Warning: This post has KaTeX enabled, so if you want to view the rendered math formulas, you’ll have to unfortunately enable JavaScript.

This is the companion post to the cryptography workshop that I gave at a local BitDevs. Let’s explore the basics of cryptography. We’ll go through the following topics:

• One-way functions
• Hash functions
• Public-key cryptography
• DSA
• Schnorr
• Why we don’t reuse nonces?
• Why we can combine Schnorr Signatures and not DSA?

## One-way functions#

A one-way function is a function that is easy to compute on every input, but hard to invert given the image1 of a random input. For example, imagine an omelet. It’s easy to make an omelet from eggs, but it’s hard to make eggs from an omelet. In a sense we can say that the function $\text{omelet}$ is a one-way function

$$\text{omelet}^{-1}(x) = \ldots$$

That is, we don’t know how to invert the function $\text{omelet}$ to get the original eggs back. Or, even better, the benefit we get from reverting the omelet to eggs is not worth the effort, either in time or money.

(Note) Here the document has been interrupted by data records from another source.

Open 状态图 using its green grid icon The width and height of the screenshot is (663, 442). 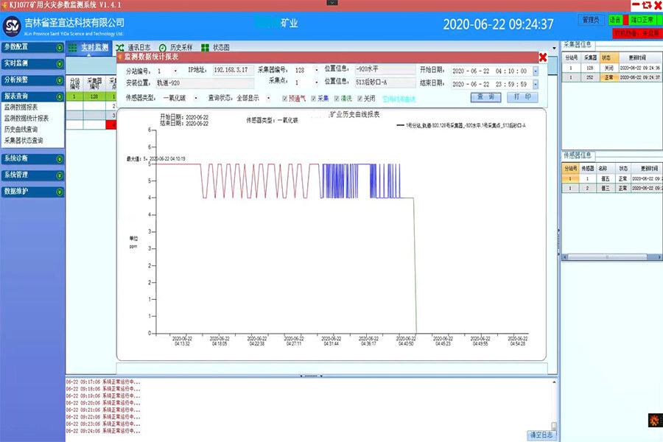point(205,48)
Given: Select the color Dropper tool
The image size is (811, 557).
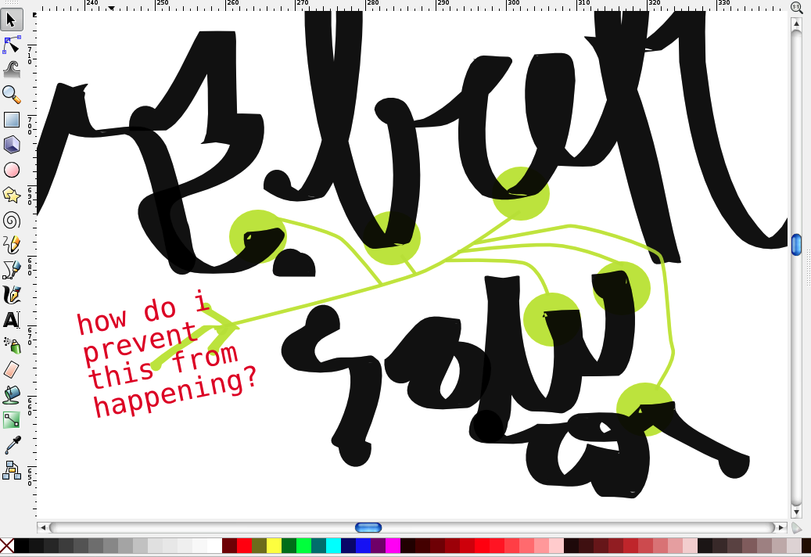Looking at the screenshot, I should pos(11,444).
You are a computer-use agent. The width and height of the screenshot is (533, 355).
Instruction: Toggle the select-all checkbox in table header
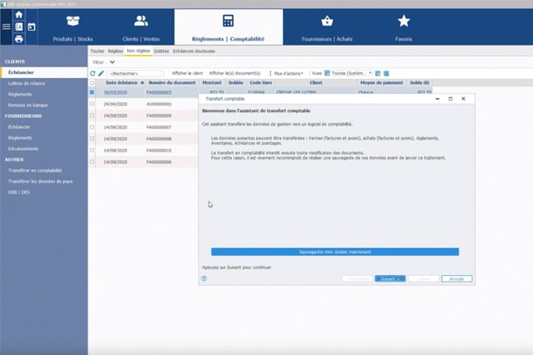(92, 82)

Not all functions are one-way functions. The exponential function, $f(x) = e^x$, is not a one-way function. It is easy to undo the exponential function by taking the natural logarithm,

$$f^{-1}(x) = \ln(x)$$

To showcase one-way functions, let’s take a look at the following example. Let’s play around with some numbers. Not any kind of numbers, but very special numbers called primes. A prime number is a natural number greater than 1 that has no positive divisors other than 1 and itself.

If I give you a big number $n$ and ask you to find its prime factors, and point a gun at your head, you’ll pretty much screwed. There’s no known efficient algorithm2 to factorize a big number into its prime factors. You’ll be forced to test all numbers from 2 to $\sqrt{n}$ to see if they divide $n$.

Here’s a number:

$$90809$$

What are its prime factors? It’s $1279 \cdot 71$. Easy to check, right? Hard to find. That’s because prime factorization, if you choose a fucking big number, is a one-way function.

## Hash Functions#

Let’s spice things up. There is a special class of one-way functions called hash functions.

A hash function is any function that can be used to map data of arbitrary size to fixed-size values.

But we are most interested in cryptographic hash functions, which are hash functions that have statistical properties desirable for cryptographic application:

• One-way function: easy to compute $y = f(x)$, hard as fuck to do the opposite, $x = f^{-1}(y)$.
• Deterministic: given a function that maps elements from set $X$ to set $Y$, $f: X \to Y$, for every $x \in X$ there’s at least one $y \in Y$3. This means that if I give you a certain input, it will always map to the same output. It is deterministic.
• Collision resistance: the possible values of $f: X \to Y$ follows a uniform distribution, that is, given the size of the set $Y$, it is hard to find two $x_1, x_2 \in X$ that have the same $y \in Y$ value4. This property is really important because if an attacker wants to brute-force the hash function, there’s no option than searching uniformly across the whole possible space of possible values that the hash function outputs5.

These properties make enable cryptographic hash functions to be used in a wide range of applications, including but not limited to:

• Digital signatures: Hash functions are used to create a digest of the message to be signed. The digital signature is then generated using the hash, rather than the message itself, to ensure integrity and non-repudiation.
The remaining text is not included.